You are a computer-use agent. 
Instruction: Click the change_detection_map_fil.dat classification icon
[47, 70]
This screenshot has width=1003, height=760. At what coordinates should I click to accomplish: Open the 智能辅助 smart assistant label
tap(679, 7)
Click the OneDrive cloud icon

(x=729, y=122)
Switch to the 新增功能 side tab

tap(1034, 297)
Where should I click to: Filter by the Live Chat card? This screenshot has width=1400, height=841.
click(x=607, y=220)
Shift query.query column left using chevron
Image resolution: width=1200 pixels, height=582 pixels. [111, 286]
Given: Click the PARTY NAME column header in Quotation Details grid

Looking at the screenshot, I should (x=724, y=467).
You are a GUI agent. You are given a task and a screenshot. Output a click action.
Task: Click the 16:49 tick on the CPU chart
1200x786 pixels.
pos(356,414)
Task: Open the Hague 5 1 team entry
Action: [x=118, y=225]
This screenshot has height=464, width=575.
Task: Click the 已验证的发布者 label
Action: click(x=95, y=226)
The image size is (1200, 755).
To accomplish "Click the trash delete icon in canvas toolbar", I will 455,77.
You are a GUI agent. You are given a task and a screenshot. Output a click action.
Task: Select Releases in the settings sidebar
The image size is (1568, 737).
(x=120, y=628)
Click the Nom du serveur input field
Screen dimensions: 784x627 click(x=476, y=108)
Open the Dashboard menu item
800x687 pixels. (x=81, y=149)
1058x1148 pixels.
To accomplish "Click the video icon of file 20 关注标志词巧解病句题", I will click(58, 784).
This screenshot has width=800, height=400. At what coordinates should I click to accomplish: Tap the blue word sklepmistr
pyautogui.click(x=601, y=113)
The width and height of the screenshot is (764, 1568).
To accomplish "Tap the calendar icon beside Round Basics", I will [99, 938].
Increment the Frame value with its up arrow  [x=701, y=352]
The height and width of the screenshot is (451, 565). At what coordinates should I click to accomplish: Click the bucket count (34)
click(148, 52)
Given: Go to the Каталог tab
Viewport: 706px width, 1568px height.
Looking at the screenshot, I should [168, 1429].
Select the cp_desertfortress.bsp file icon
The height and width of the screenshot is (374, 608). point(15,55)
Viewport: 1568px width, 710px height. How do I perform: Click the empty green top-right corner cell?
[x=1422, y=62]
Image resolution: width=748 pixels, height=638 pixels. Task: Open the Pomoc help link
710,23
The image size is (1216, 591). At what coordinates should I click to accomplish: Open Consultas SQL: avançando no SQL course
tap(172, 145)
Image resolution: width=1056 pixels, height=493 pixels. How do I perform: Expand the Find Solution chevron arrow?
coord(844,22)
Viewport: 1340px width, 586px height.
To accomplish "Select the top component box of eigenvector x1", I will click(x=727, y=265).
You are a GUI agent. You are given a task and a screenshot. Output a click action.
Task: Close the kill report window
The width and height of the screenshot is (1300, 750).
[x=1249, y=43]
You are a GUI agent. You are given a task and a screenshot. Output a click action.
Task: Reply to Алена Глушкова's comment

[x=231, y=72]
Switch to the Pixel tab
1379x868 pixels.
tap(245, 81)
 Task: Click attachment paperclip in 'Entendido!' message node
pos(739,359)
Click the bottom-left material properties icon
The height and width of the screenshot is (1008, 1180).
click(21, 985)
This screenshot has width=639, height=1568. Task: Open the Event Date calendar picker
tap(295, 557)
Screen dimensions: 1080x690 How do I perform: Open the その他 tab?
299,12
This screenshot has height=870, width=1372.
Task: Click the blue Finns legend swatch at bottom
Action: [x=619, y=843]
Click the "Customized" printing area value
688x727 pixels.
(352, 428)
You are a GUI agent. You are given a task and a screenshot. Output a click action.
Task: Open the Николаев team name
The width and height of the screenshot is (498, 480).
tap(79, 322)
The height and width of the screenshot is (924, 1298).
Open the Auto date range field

§ **WORK TASK**:
Transcribe every entry exactly, omitting nothing.

§ **WRITTEN RESPONSE**:
You are a computer-use agent. 
Instruction: Click the change_detection_map_fil.dat classification icon
[47, 70]
This screenshot has width=1003, height=760. At what coordinates should I click to accomplish: Open the 智能辅助 smart assistant label
tap(679, 7)
Click the OneDrive cloud icon

(x=729, y=122)
Switch to the 新增功能 side tab

tap(1034, 297)
Where should I click to: Filter by the Live Chat card? This screenshot has width=1400, height=841.
click(x=607, y=220)
Shift query.query column left using chevron
Image resolution: width=1200 pixels, height=582 pixels. [111, 286]
Given: Click the PARTY NAME column header in Quotation Details grid

Looking at the screenshot, I should (x=724, y=467).
You are a GUI agent. You are given a task and a screenshot. Output a click action.
Task: Click the 16:49 tick on the CPU chart
1200x786 pixels.
pos(356,414)
Task: Open the Hague 5 1 team entry
Action: [x=118, y=225]
This screenshot has height=464, width=575.
Task: Click the 已验证的发布者 label
Action: click(x=95, y=226)
The image size is (1200, 755).
To accomplish "Click the trash delete icon in canvas toolbar", I will 455,77.
You are a GUI agent. You are given a task and a screenshot. Output a click action.
Task: Select Releases in the settings sidebar
The image size is (1568, 737).
(x=120, y=628)
Click the Nom du serveur input field
Screen dimensions: 784x627 click(x=476, y=108)
Open the Dashboard menu item
800x687 pixels. (x=81, y=149)
1058x1148 pixels.
To accomplish "Click the video icon of file 20 关注标志词巧解病句题", I will click(58, 784).
This screenshot has width=800, height=400. At what coordinates should I click to accomplish: Tap the blue word sklepmistr
pyautogui.click(x=601, y=113)
The width and height of the screenshot is (764, 1568).
To accomplish "Tap the calendar icon beside Round Basics", I will [99, 938].
Increment the Frame value with its up arrow  [x=701, y=352]
The height and width of the screenshot is (451, 565). At what coordinates should I click to accomplish: Click the bucket count (34)
click(148, 52)
Given: Go to the Каталог tab
Viewport: 706px width, 1568px height.
Looking at the screenshot, I should [168, 1429].
Select the cp_desertfortress.bsp file icon
The height and width of the screenshot is (374, 608). point(15,55)
Viewport: 1568px width, 710px height. How do I perform: Click the empty green top-right corner cell?
[x=1422, y=62]
Image resolution: width=748 pixels, height=638 pixels. Task: Open the Pomoc help link
710,23
The image size is (1216, 591). At what coordinates should I click to accomplish: Open Consultas SQL: avançando no SQL course
tap(172, 145)
Image resolution: width=1056 pixels, height=493 pixels. How do I perform: Expand the Find Solution chevron arrow?
coord(844,22)
Viewport: 1340px width, 586px height.
To accomplish "Select the top component box of eigenvector x1", I will click(x=727, y=265).
You are a GUI agent. You are given a task and a screenshot. Output a click action.
Task: Close the kill report window
The width and height of the screenshot is (1300, 750).
[x=1249, y=43]
You are a GUI agent. You are given a task and a screenshot. Output a click action.
Task: Reply to Алена Глушкова's comment

[x=231, y=72]
Switch to the Pixel tab
1379x868 pixels.
tap(245, 81)
 Task: Click attachment paperclip in 'Entendido!' message node
pos(739,359)
Click the bottom-left material properties icon
The height and width of the screenshot is (1008, 1180).
click(21, 985)
This screenshot has width=639, height=1568. Task: Open the Event Date calendar picker
tap(295, 557)
Screen dimensions: 1080x690 How do I perform: Open the その他 tab?
299,12
This screenshot has height=870, width=1372.
Task: Click the blue Finns legend swatch at bottom
Action: [x=619, y=843]
Click the "Customized" printing area value
688x727 pixels.
(352, 428)
You are a GUI agent. You are given a task and a screenshot. Output a click action.
Task: Open the Николаев team name
The width and height of the screenshot is (498, 480).
tap(79, 322)
The height and width of the screenshot is (924, 1298).
Open the Auto date range field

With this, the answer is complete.